REGEX operator in the patterns file

Hi there! First of all, thank you for the support!

In order to use the new REGEX operator in the patterns file, I would like to provide a pattern in the patterns.jsonl file.

So, let’s say I have a lot of examples where I expect a token or a sequence of tokens to be labelled with a specific label, but after a specific token (that specific token actually designates where the bank transaction occurred).

Therefore, a pattern is a simple one, using positive look behind and captures everything after.
{“label”: “MERCHANT”,“pattern”: [{“REGEX”: “(?<=IL\s).*”}]}

P.S: I have added an escaping backslash because of JSON decoder

However, after I run the ner.match recipe, every token is labelled as a MERCHANT with the pattern ID being 0 (the one I have provided).

What am I doing wrong?

Sorry if this was confusing – I assume you’re referring to the REGEX attribute proposal in this GitHub thread? This thread is still only the spec and proposal, i.e. the planned implementation. The changes will hopefully ship with spaCy v2.1.0 (since some of the changes to the Matcher internals are not fully backwards compatible). But they’re not yet available in the stable release and not implemented in the current nightly build.

Thanks! I implemented the custom recipe and adjusted it to receive the various regular expressions in order to speed-up the gathering of annotations.

Have a nice day!

1 Like

Hi @ines, I am interested in using the REGEX attribute now that it is available in spaCy. But every token in every text is still being labeled by that pattern (as described by @mmeasic) .

When can we expect the REGEX to be supported in prodigy? Or am I doing something wrong?

The matching is all done via spaCy so if you're using a recent version of spaCy that supports the REGEX operator (v2.1+), it should work as expected and described here.

Ah great, a recent version of spaCy worked!

1 Like

Hello,

first of all, thanks for the great tool.

I'm facing the same issue as @dancsalo - namely the fact that all tokens are labeled by the pattern while it should not be the case.

However @dancsalo fix does not apply to me since I'm using spaCy 2.2.3.

I have another question related to the regex in patterns. How can I use regex which requires special characters from a JSON point of view (e.g. {[)? from what I see, it produces a JSON format issue. Does it mean that it is not supported or that the syntax should be adapted - I did not find anything in the doc on that point but I might have missed it. If this is not the place for this question, let me know.

Cheers!

Thanks!
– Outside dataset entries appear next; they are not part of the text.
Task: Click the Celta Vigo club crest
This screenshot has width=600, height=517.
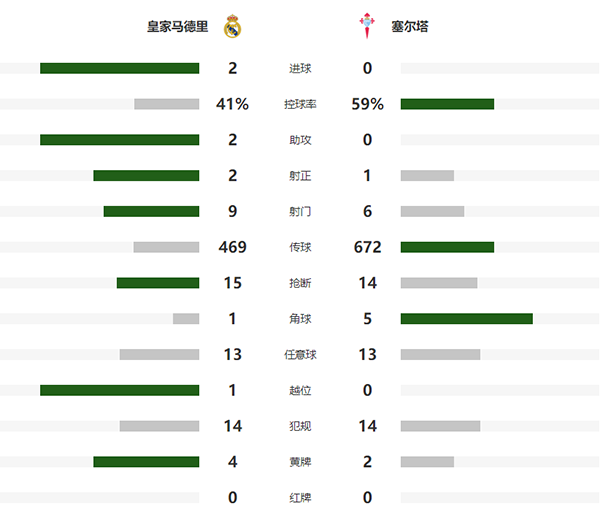Action: [368, 27]
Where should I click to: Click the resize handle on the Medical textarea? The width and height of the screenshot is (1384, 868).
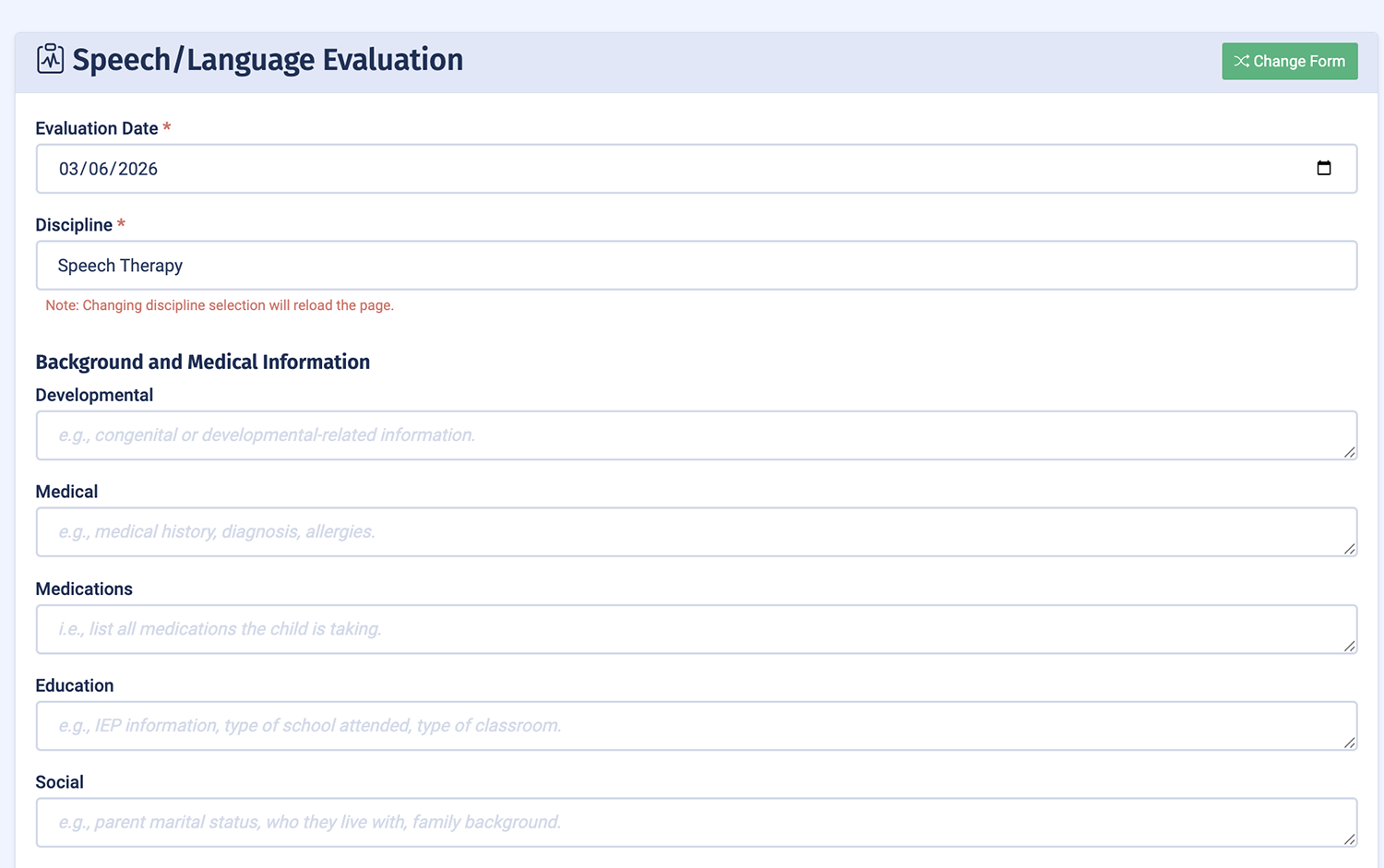click(1350, 551)

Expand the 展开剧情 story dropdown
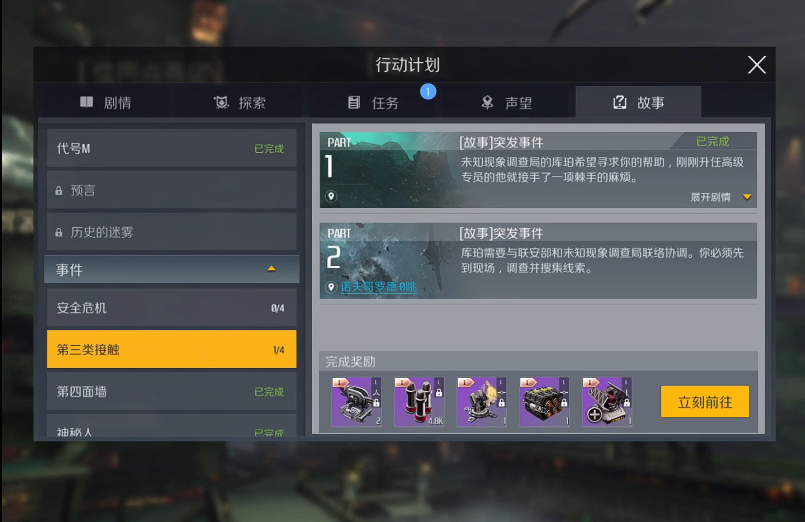tap(720, 197)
From what you describe, it sounds like your pattern contains properties that aren't interpreted or that apply to all tokens, so a token pattern is either interpreted as a wildcard ({}), or it just always matches all tokens.

If you're providing them in a JSON string, you should be able to just escape them – like "\{". And if you want to use \ in your expression, that'd be \\.

Hello @ines ,

thanks a lot for your swift reply.

From what you describe, it sounds like your pattern contains properties that aren't interpreted or that apply to all tokens, so a token pattern is either interpreted as a wildcard ( {} ), or it just always matches all tokens.
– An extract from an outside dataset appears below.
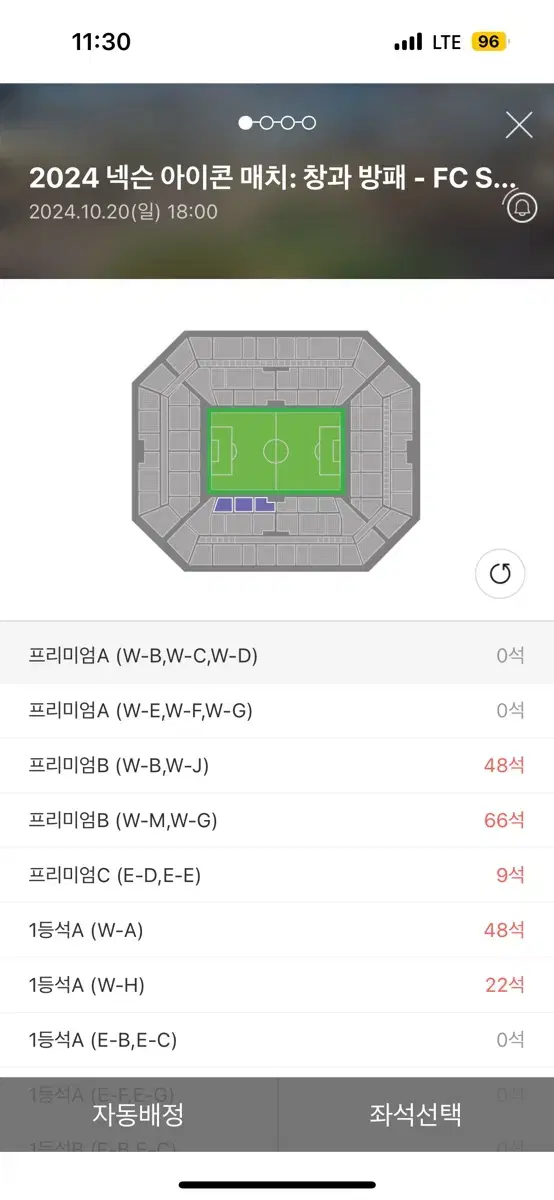Choose 프리미엄B (W-M,W-G) with 66 seats
The height and width of the screenshot is (1200, 554).
click(277, 821)
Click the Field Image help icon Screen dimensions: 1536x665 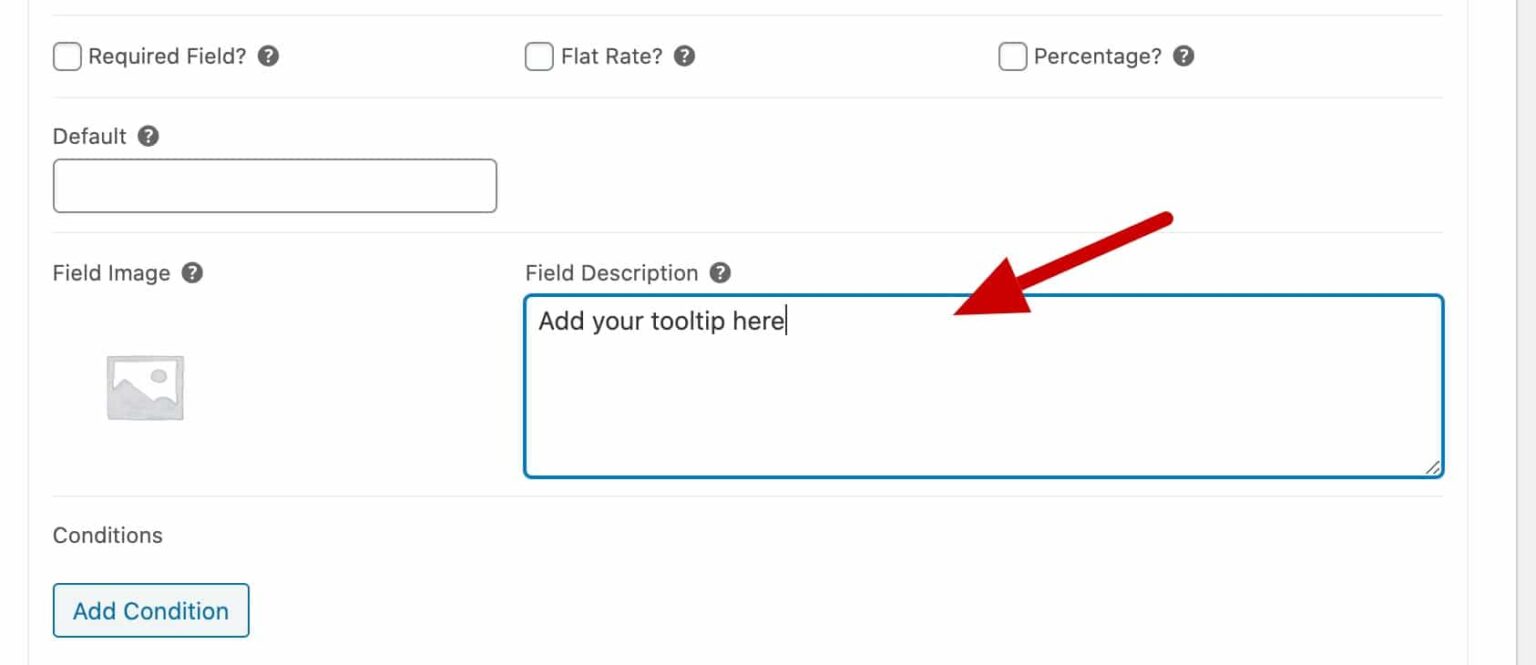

I don't think that's the issue.

I have tested with a patterns.jsonl restricted to the following pattern

{"label":"AC","pattern":[{"text":{"regex":"^abc$"}}]}

Then, running:

prodigy ner.manual tmp en_core_web_sm ./data.json --label AC --patterns ./patterns.jsonl

I get all tokens highlighted:

which should not be the case, right?

My set-up is the following:

  • prodigy 1.9
  • spaCy 2.2.3
  • python3.7
  • OSX

Any idea of what is happening?

Thanks in advance, no rush of course.

Cheers!

Hello @ines,

I'm still curious to have your thoughts on the issue above if you have any time for that. Am I making a mistake somewhere?

Also, I'm very excited about the new features that the team prepared for v1.10. Thanks for making such a cool tool, that's crazy how it can boost productivity.

Best,

Cyril